Text block ▸
Steps to install a pond with a liner:
For ponds, consider a mix of emergent, submergent, and floating species. Emergent plants, those that have their roots in the water but their shoots above water, can be added to the margins of pools. These include cattails (Typha spp.), arrowhead (Sagittaria spp.), and water lilies (Nymphaea spp.). Submergent species, or those that remain under water such as elodea, are often used as oxygenators. These are plants that remove carbon dioxide from the water and add oxygen. These plants are essential in most ponds to keep the water clear. Floating species or those that are not anchored at all in the pond include plants such as duckweed (Lemna minor), water lettuce (Pistia stratiotes), and water hyacinth (Eichhornia crassipes). While attractive, water hyacinth and water lettuce can be serious weed problems in the south; however, since they are not winter hardy, there is no problem with them spreading in northern climates. While not as effective as oxygenators, these plants help keep the water clear by limiting the amount of sunlight that algae receive. In tiny ponds created in barrels and similar containers, these plants may be adequate to maintain clear water.
Choosing and establishing plants for ponds
Plants should cover 50 to 70 percent of the water surface. Native plants usually do not need fertilizer. For some exotic water lilies, limited fertilizing once yearly may be required. Check with your nursery on care of plants and how deep to place potted plants. Be aware that over-fertilizing may cause unwanted algae blooms which can rob the water of oxygen.
Consider stocking your backyard pond with native fish. They are fun to watch and help keep the pond free of unwanted insects. Most small ponds will warm up quickly in the summer, so make sure you stock with fish that can tolerate elevated temperatures.
You'll also need scavengers, such as aquatic snails and tadpoles, to help control algae. In cold climates, a heater may be necessary for fish to survive the winter. However, this uses a significant amount of electricity and, in most cases, probably is not justified. A better option may be to set up an indoor aquarium in which to over-winter fish and plants.

Entries supplied ▸
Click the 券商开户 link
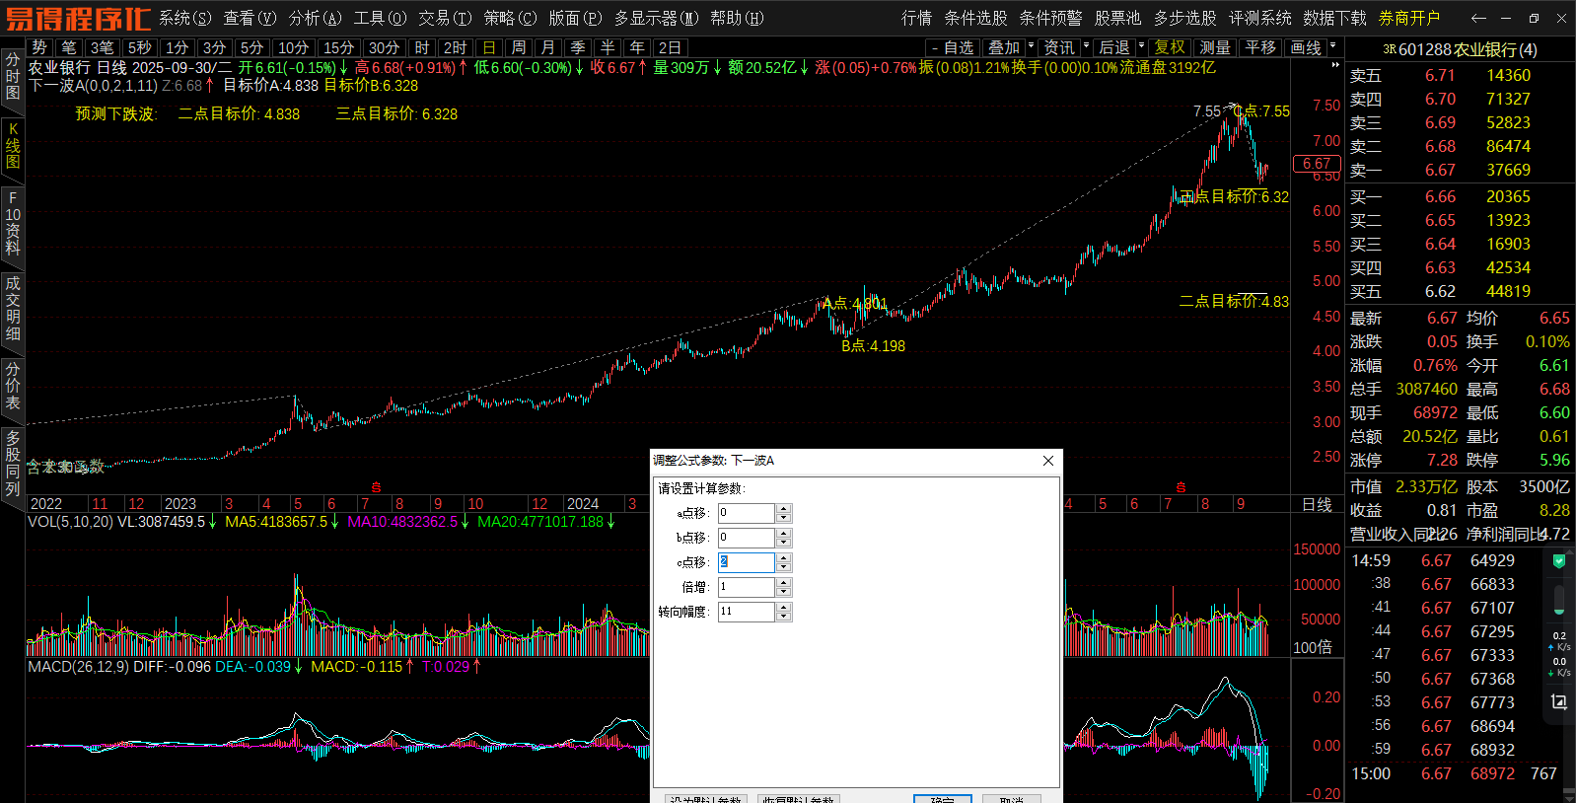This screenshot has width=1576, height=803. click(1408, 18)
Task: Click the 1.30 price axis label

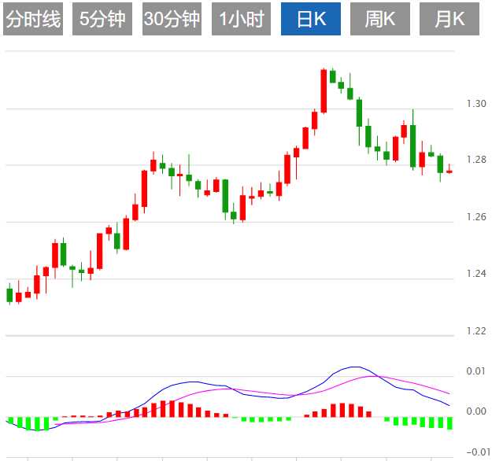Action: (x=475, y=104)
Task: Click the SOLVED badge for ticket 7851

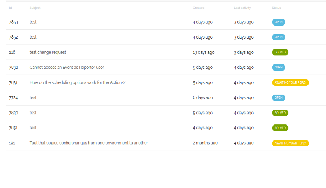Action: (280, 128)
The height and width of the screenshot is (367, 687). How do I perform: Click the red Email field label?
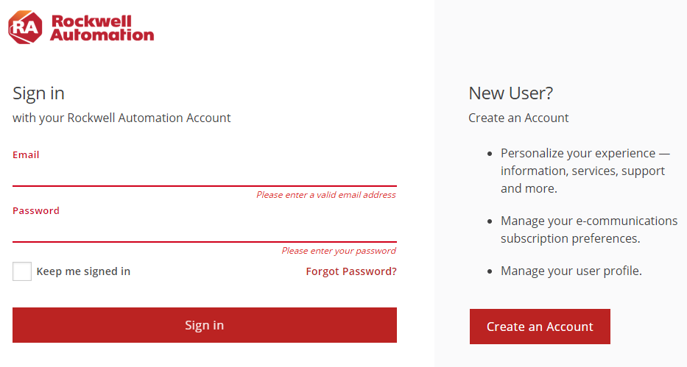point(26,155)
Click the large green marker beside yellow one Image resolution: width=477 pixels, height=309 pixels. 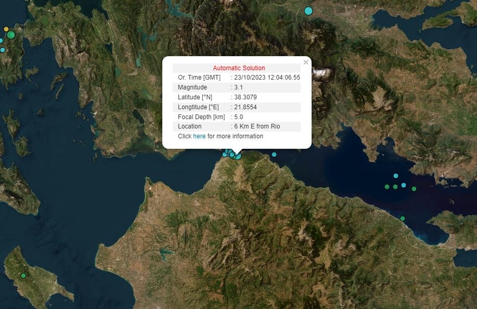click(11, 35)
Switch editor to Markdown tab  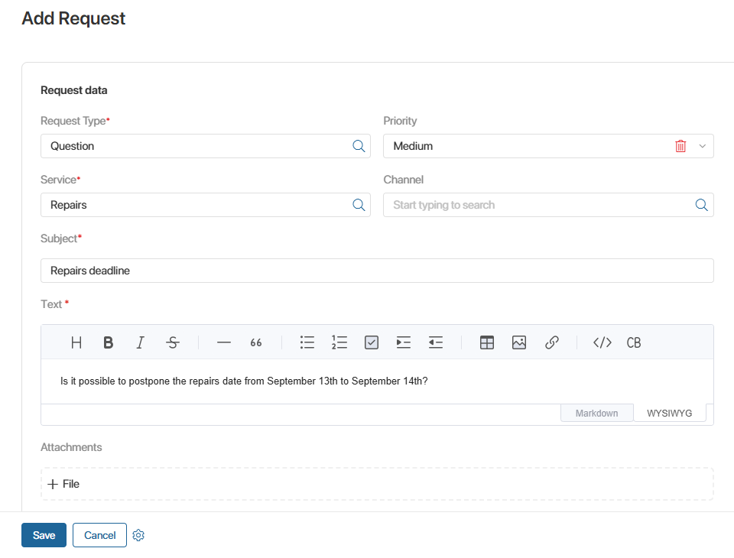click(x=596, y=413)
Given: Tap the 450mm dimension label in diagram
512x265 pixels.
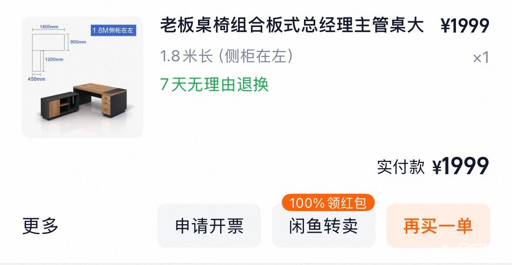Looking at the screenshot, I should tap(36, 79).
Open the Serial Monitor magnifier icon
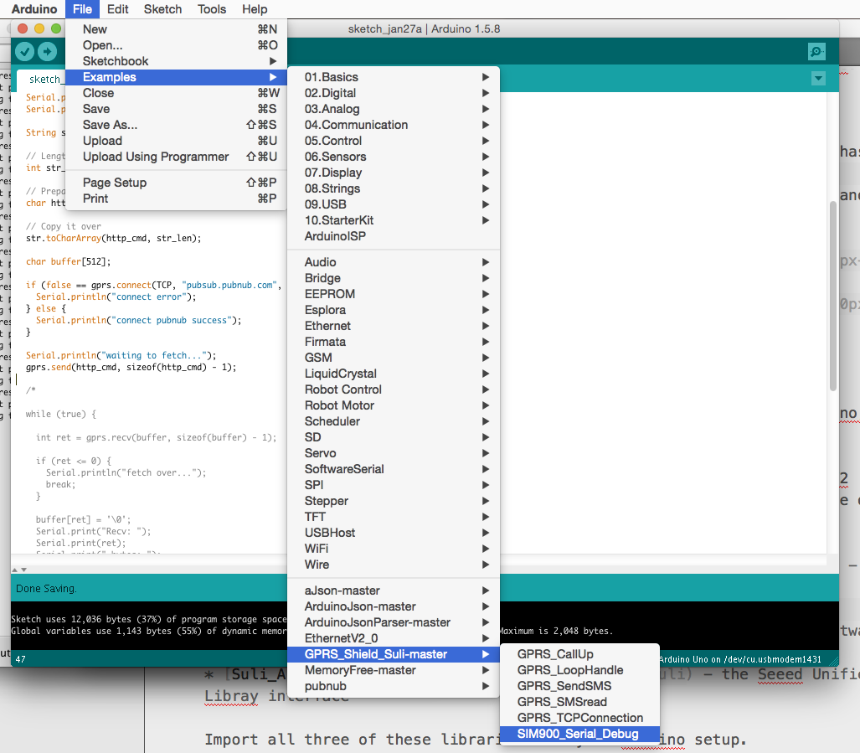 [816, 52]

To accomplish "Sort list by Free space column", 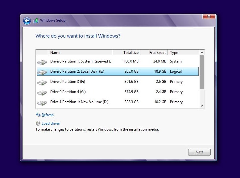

What you have to do ▸ Quote the backyard pond text between "Choosing and establishing" and "water of oxygen.", inclusive. Work from the backyard pond text alone, not the material.

Answer box ▸
Choosing and establishing plants for ponds
Plants should cover 50 to 70 percent of the water surface. Native plants usually do not need fertilizer. For some exotic water lilies, limited fertilizing once yearly may be required. Check with your nursery on care of plants and how deep to place potted plants. Be aware that over-fertilizing may cause unwanted algae blooms which can rob the water of oxygen.